Ouvir a nossa voz interior, essa voz ténue que é geralmente abafada pelo barulho do mundo e nunca é levada em conta, é um fio condutor comum a todos os escritos de Aldo Carotenuto e, afinal, é o que mais desejamos e a verdadeira fonte de alegria e felicidade. Felicidade muiitas vezes poluída pelos papéis sociais que somos chamados, por vezes mesmo obrigados, a desempenhar.

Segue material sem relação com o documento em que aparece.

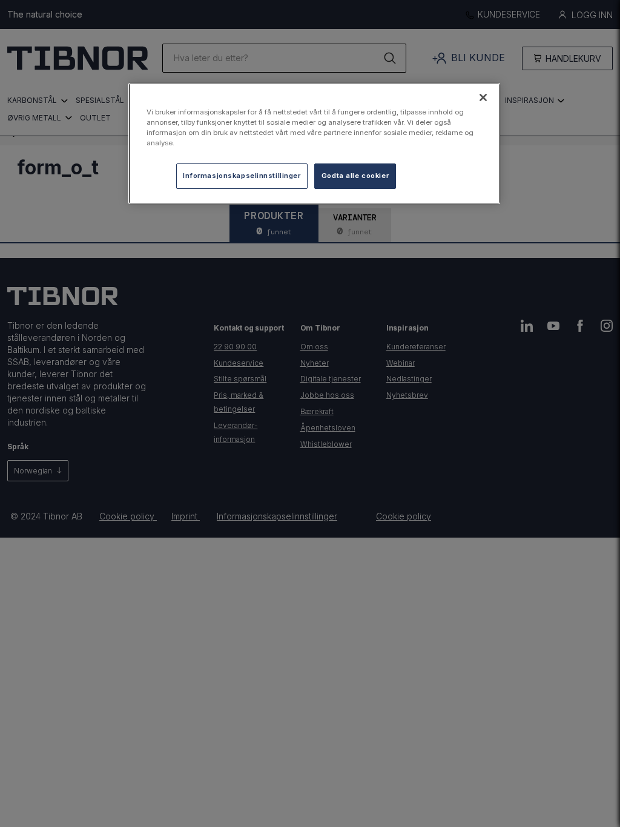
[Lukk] (483, 97)
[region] (314, 143)
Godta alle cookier (355, 175)
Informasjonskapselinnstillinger (242, 175)
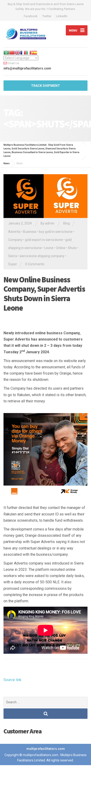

Desde os primórdios da ideia de “sinceridade” em Shakespeare até à consciência aguda dos papéis sociais em autores mais modernos como Pirandello, Jean-Paul Sartre, Guy de Maupassant, James Joyce e muitos outros, a tensão entre o eu autêntico e as máscaras sociais marcou a história do mundo moderno e adquiriu cada vez mais centralidade até à sua celebração no conceito junguiano de “processo de individuação” ou na “traição como fidelidade a si mesmo” de Aldo Carotenuto.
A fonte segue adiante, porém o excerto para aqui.